* [STATED GOAL]: What are the lines of data, copied word for word, starting with the line containing "Task: Collapse the MES connection tree node" and going on through the line containing "Action: click(15, 107)"?

* [RECORDS FOR THE TASK]:
....
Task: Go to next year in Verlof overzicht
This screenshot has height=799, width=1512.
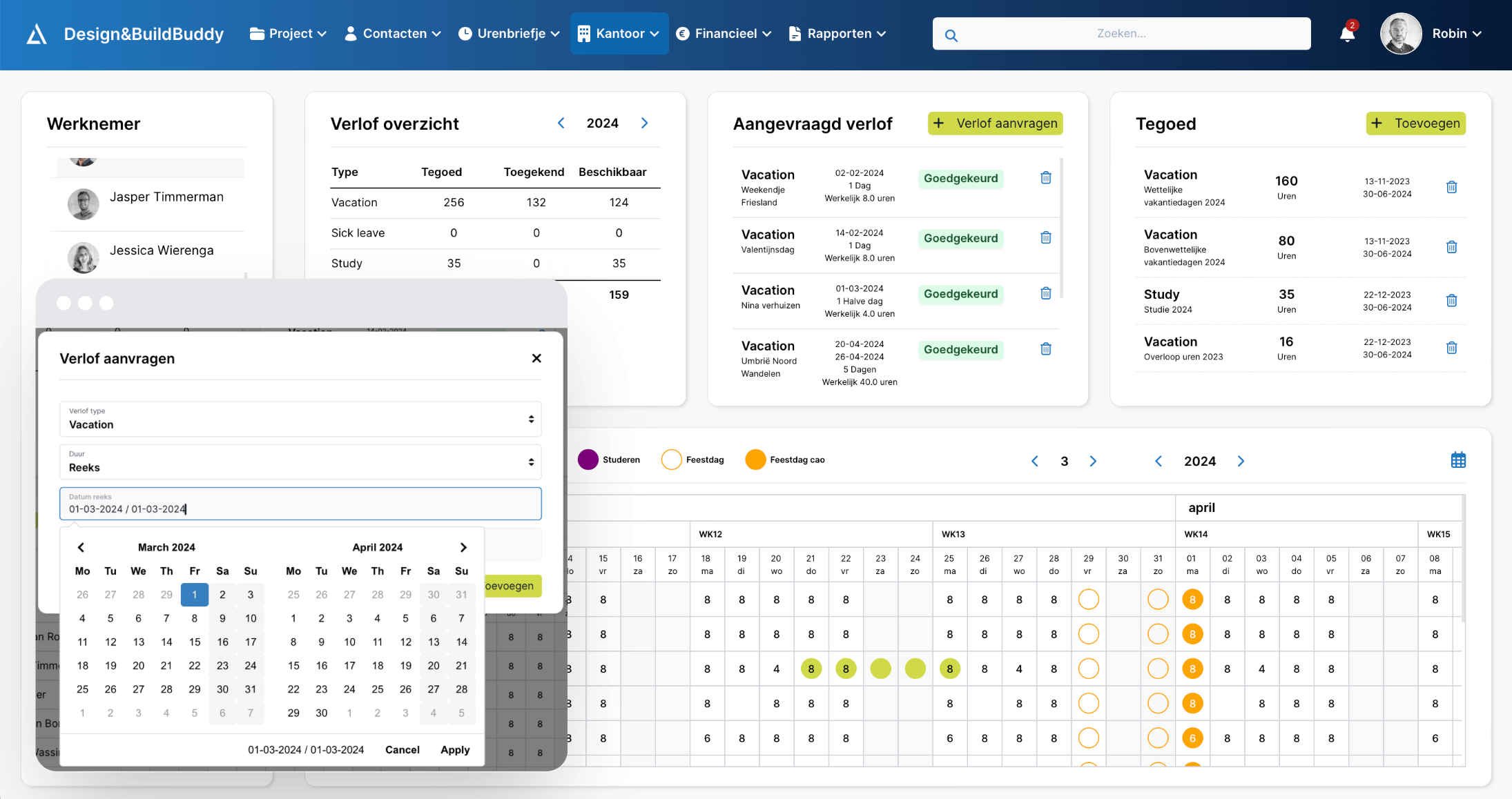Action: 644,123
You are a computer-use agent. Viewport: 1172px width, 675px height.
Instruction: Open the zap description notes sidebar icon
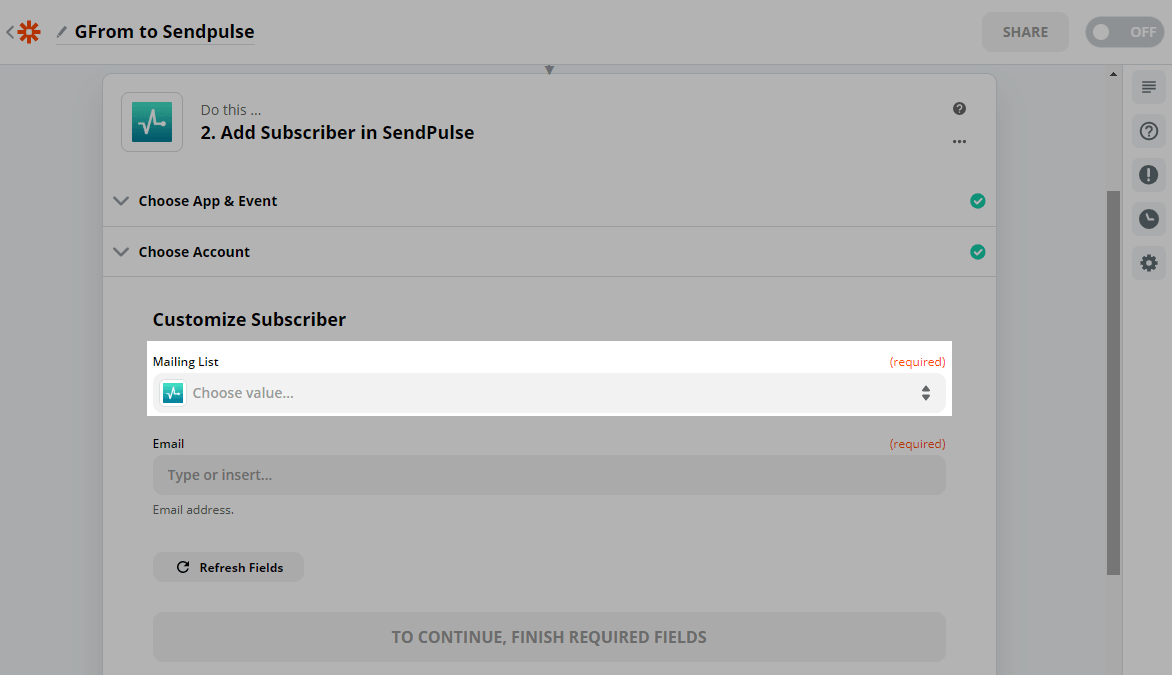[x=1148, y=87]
....
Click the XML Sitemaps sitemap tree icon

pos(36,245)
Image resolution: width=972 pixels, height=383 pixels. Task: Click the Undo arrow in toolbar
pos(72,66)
....
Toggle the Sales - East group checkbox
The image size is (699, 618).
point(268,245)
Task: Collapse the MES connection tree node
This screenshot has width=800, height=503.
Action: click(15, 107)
....
* [SOLUTION FOR THIS PROBLEM]:
Task: Collapse the MES connection tree node
This screenshot has width=800, height=503.
Action: click(15, 107)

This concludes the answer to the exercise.